Now for the bad news.
A public school in New York refused to allow an elementary student's artwork to be displayed because it had religious content, and last month a federal judge upheld the school, ruling that the student's drawings didn't fulfill the teacher's assignment.
It all started when the teacher asked the students to create posters illustrating what they had learned about protecting the environment. She promised that their work would be displayed on a wall in the school.
One seven-year old boy handed in a poster with Christian themes and the message “the only way to save the world.” He was told to try again. His second effort was a drawing of children picking up litter in front of a church and a kneeling man with hands outstretched to the sky. The teacher accepted the second poster, but would only display it after folding over the part with the kneeling man.
The teacher objected to the posters on two grounds. First, she argued, they didn't respond to the assignment. And second, if she put them on the wall, other kids or their parents might think that the school was endorsing a religious message.
I'm a big supporter of teachers (and their right to control what goes on in the classroom). But both of these arguments strike me as exaggerated and unreasonable.

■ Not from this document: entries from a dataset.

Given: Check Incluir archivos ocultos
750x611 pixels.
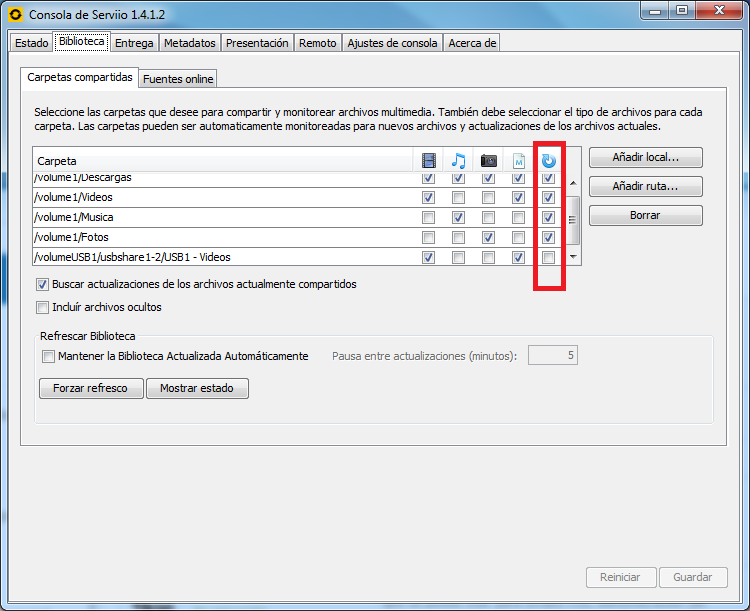Looking at the screenshot, I should click(x=43, y=307).
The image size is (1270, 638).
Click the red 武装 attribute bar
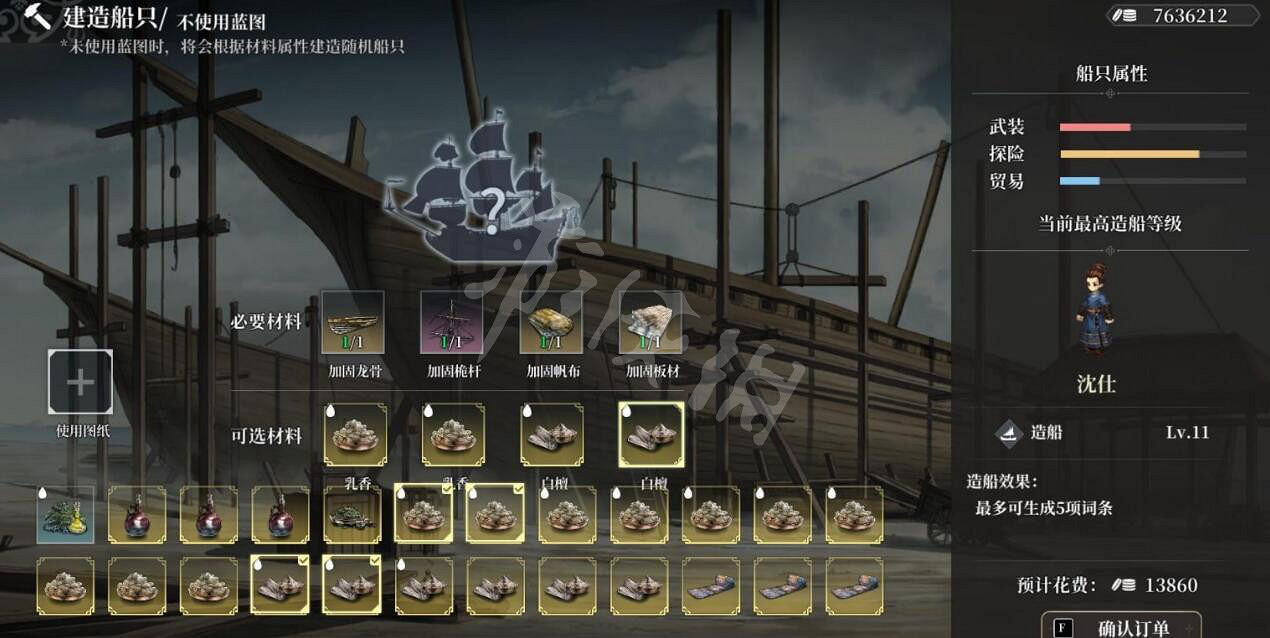click(x=1152, y=127)
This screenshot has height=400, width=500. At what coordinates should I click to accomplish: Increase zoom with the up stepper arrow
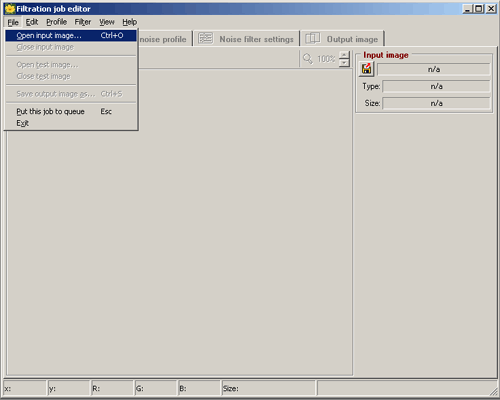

First, this student clearly believes that the answer to the question of how to save the environment is religious. What's wrong with letting him express that view? Are only secular answers valid or acceptable?
And second, it's hard for me to imagine that any observer — child or adult — would assume that the school is “endorsing” religion because of a child's crayon drawing on a wall with many other drawings.
The school's stand appears to contradict the advice from the U.S. Department of Education on student religious expression in public schools. According to the department's guidelines, “students may express their beliefs about religion in the form of homework, artwork, and other written and oral assignments free of discrimination based on the religious content of their submissions.”
But it's the next sentence in the guidelines that some school officials use to justify eliminating religious expression: “Such home and classroom work should be judged by ordinary academic standards of substance and relevance, and against other legitimate pedagogical concerns identified by the school.”
In this case, the teacher's claims that the posters had not fulfilled the assignment and could be construed to endorse religion were accepted by the court as “legitimate pedagogical concerns.”
It only takes one bad case like this to convince many Americans that public schools have become “religion-free zones” where any mention of God is prohibited.
Fortunately, the majority of public-school teachers allow students to express their faith in their assignments. But that's not good enough. Every school should have a policy in place that directs teachers to treat religious expression by students with fairness and respect.